=== SELECTED TEXT ===
The Love Chapter: Monogamy

How many of you have really given monogamy serious thought? Have you really asked yourself what monogamy means to you and what are your expectations for the person that you believe should be monogamous to you?
The definition of Monogamus is the practice or condition of having a single sexual partner for a certain amount of time.
A lot of men do not look at sex the way most women do. Men can very well have an emotional connection with you and not equate it with sex. Sex is a physical act that does not necessarily have an emotional connection to it. Most women on the other hand equate emotion and sex together and by default sex becomes connected to their heartstrings.
For myself I can have an emotional connection to you and not be connected emotionally through sex. In order for me to decide to be monogamous sexually the man would have to prove to me he can supply all of my sexual needs. I am attracted to sexy, attractive people. Just because I say I love you doesn’t necessarily mean that I will commit to having sex with you only for an extended amount of time. Unfortunately because I have a tendency to be honest about this subject it doesn’t go over very well.
===
§ **WORK TO COMPLETE**:
• a. Which sentences make up the paragraph of the monogamy piece that begins "A lot of men"? List each one.
• b. Can you pick up the monogamy piece after its last sentence and carry it forward in the same voice?
=== DATA PROVIDED ===
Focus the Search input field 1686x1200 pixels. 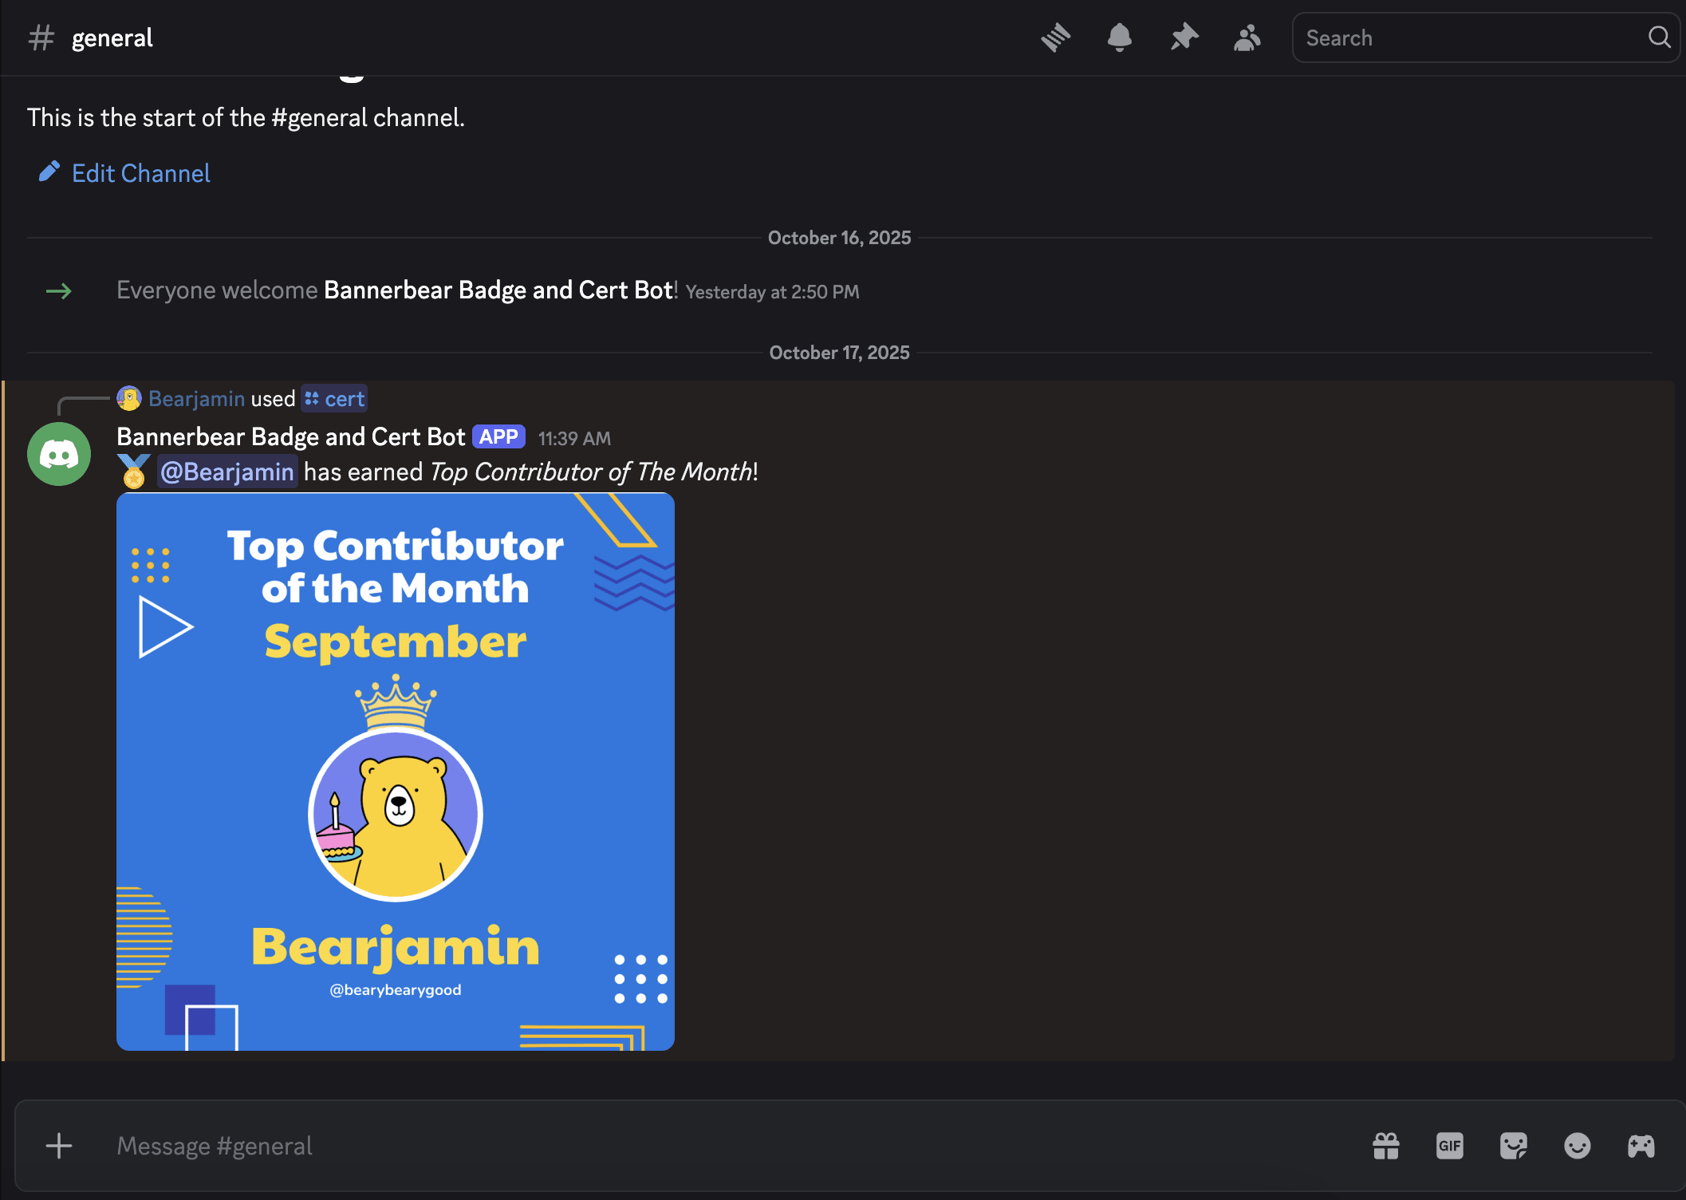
===
§ **EXPECTED RESULTS**:
• a.
- A lot of men do not look at sex the way most women do.
- Men can very well have an emotional connection with you and not equate it with sex.
- Sex is a physical act that does not necessarily have an emotional connection to it.
- Most women on the other hand equate emotion and sex together and by default sex becomes connected to their heartstrings.

• b.
A lot of men have a tendency to tell the women that they are seeing that they are just seeing them and they are satisfied. Reality is that they most likely are seeing someone else because she provides something sexually that the other woman doesn’t. This by no means is saying that he doesn’t love her or is not emotionally connected to the woman that has made herself monogamous because he says she is the only one he is seeing. It just means she does not satisfy all of his sexual needs/desires. This goes for many woman as well.
With all that in mind. You have to be adult enough to have a conversation about sex, monogamy and expectations. You should never assume anything in a relationship or with matters of the heart. People are human and seek variety and excitement. There should be a honest conversation about sex, monogamy and the expectations of the relationship. If you are unable to comply or cope with what each other’s beliefs and desires are than you should be allowed to decide whether you want to continue with the relationship. It is very important that you listen and hear what the other person has to say.
A conversation should include these questions and each person should answer as honestly as possible. Adults are just that adult and capable of saying what they want and don’t want without being chastised for what they say.
Are you generally monogamous? If yes, why? If not, why not?

Are your views of monogamy your own or have you gone with the flow of “normalcy”? Are they inspired by religion or something else?

How important is being monogamous to you when in relationships?

If you’re not in a committed relationship, do you still expect monogamy with your partners?

Let me know your thoughts!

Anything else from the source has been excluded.